→ **Directions**: In the records below, find the line that holds "You are a GUI". Restate it and every later line exactly, stopping at the end and skipping pictures.

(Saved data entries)
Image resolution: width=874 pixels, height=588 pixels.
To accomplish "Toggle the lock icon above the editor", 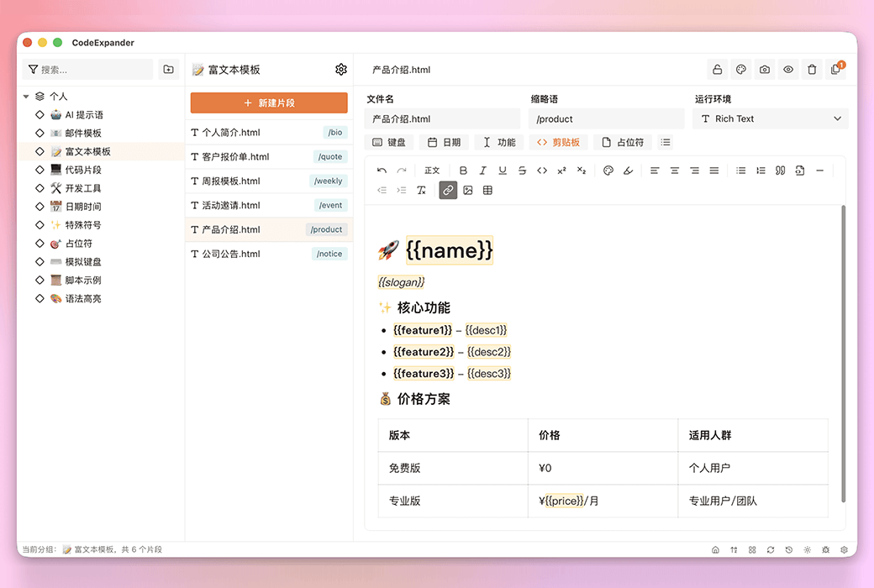I will (717, 69).
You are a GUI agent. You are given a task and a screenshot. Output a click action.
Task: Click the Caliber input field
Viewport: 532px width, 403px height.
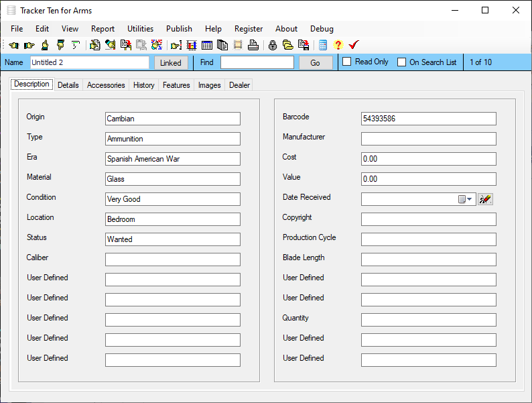[x=173, y=260]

→ **Exercise answer**:
You are a GUI agent. You are given a task and a screenshot. Output a click action.
Task: Click the Caliber input field
Viewport: 532px width, 403px height.
[x=173, y=260]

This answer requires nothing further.